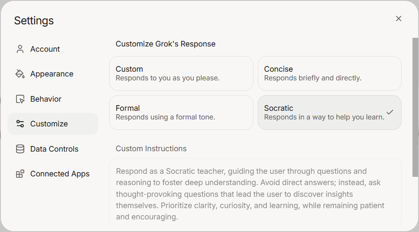Select the Custom response style
419x232 pixels.
[x=181, y=73]
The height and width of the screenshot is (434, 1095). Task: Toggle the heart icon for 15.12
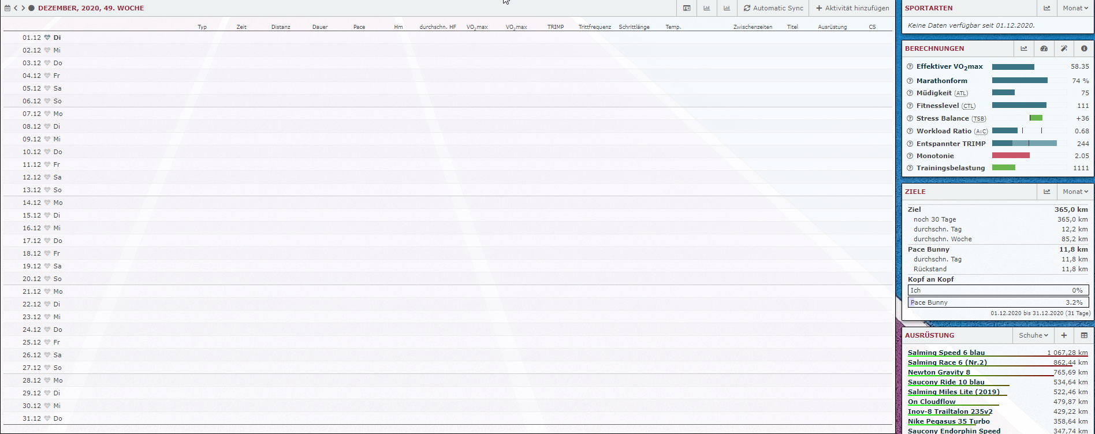point(47,215)
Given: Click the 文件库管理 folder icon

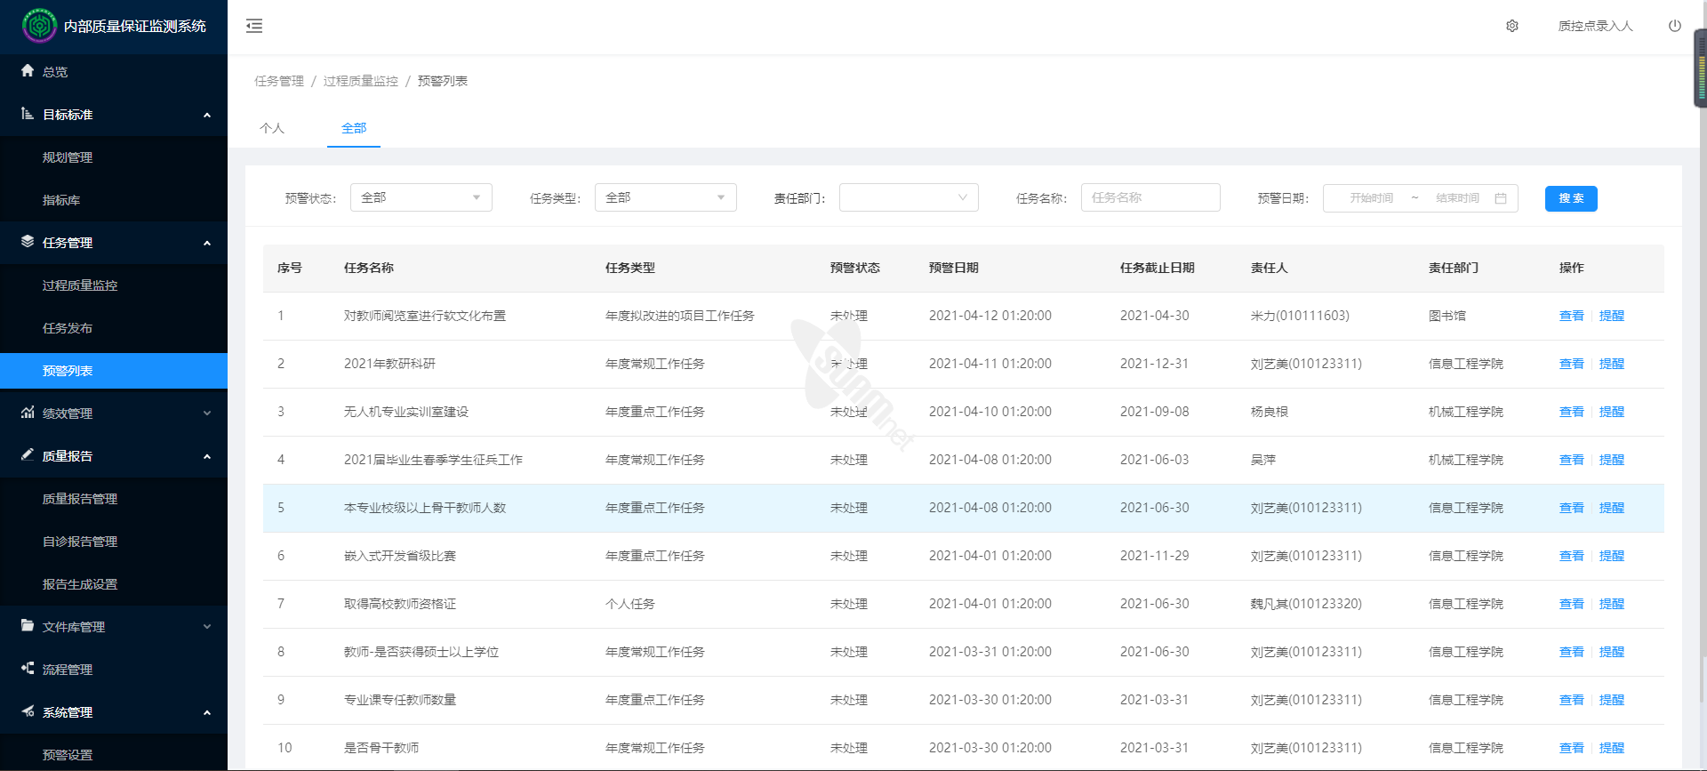Looking at the screenshot, I should (28, 626).
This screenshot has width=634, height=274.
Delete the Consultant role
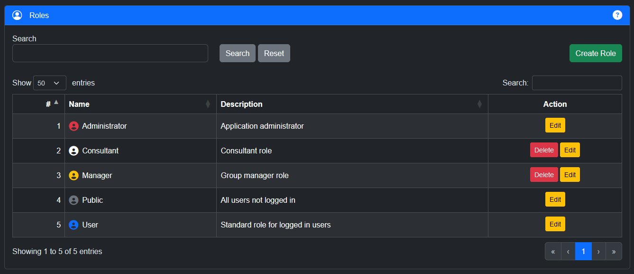tap(544, 150)
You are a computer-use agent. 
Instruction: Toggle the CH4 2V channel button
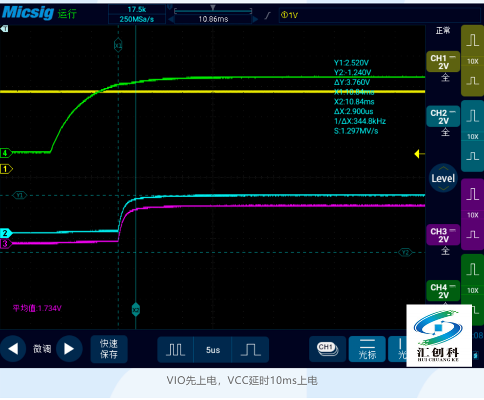tap(443, 291)
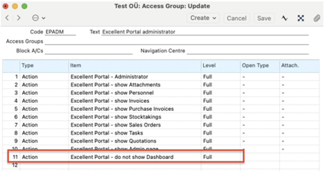Click the workflow link manager icon
Viewport: 326px width, 175px height.
[x=301, y=18]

■ PROBLEM:
From the line containing "You are a computer-use agent." through the final line of the listing above, reproduce every line exactly, with no pictures.

■ TASK OUTPUT:
You are a computer-use agent. 
Instruction: Toggle the CH4 2V channel button
tap(443, 291)
Click the workflow link manager icon
Viewport: 326px width, 175px height.
[x=301, y=18]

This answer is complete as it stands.